Failure to Supervise Smoking and Prevent Smoking-Related Hazards
Penalty
Summary
The facility failed to ensure adequate supervision and a hazard-free environment for residents who smoke, resulting in multiple deficiencies related to smoking safety. Several residents who required supervision with smoking, as indicated by their care plans and smoking assessments, were found to have unsupervised access to cigarettes and lighters. In one incident, a resident with a history of noncompliance with the smoking policy was able to smoke in bed, resulting in burned linens while three roommates were present in the room. The facility was unaware that this resident had retained smoking materials in his possession, and the incident required intervention by staff and notification of police. Other residents with documented needs for supervision were observed with cigarettes and lighters in their possession, both in their rooms and in the designated smoking patio.

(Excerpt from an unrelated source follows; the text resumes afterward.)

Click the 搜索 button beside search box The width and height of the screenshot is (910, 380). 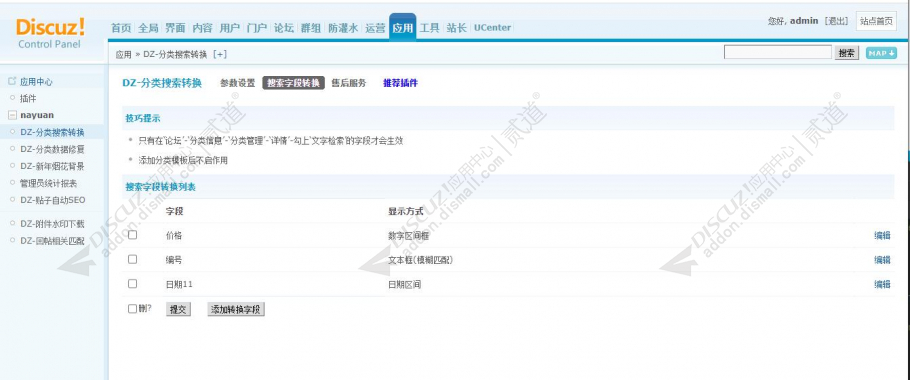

Despite care plans specifying that smoking materials should be kept at the nurses' station and that residents should be supervised while smoking, staff interviews revealed a lack of awareness regarding residents' possession of these items. Some staff members stated that residents are not allowed to have lighters due to fire and safety concerns, especially with the presence of oxygen in the facility, but acknowledged that some residents still retained these items. Additionally, the facility did not consistently conduct Interdisciplinary Team (IDT) meetings to assess the risks and benefits of smoking for all residents who smoke, as required by facility policy. Only a minority of residents who smoked had attended such meetings, and some residents did not have care plans addressing smoking safety. These failures resulted in unsafe conditions for residents, staff, and visitors, as evidenced by the smoking-related incident and the observed lapses in supervision and policy adherence.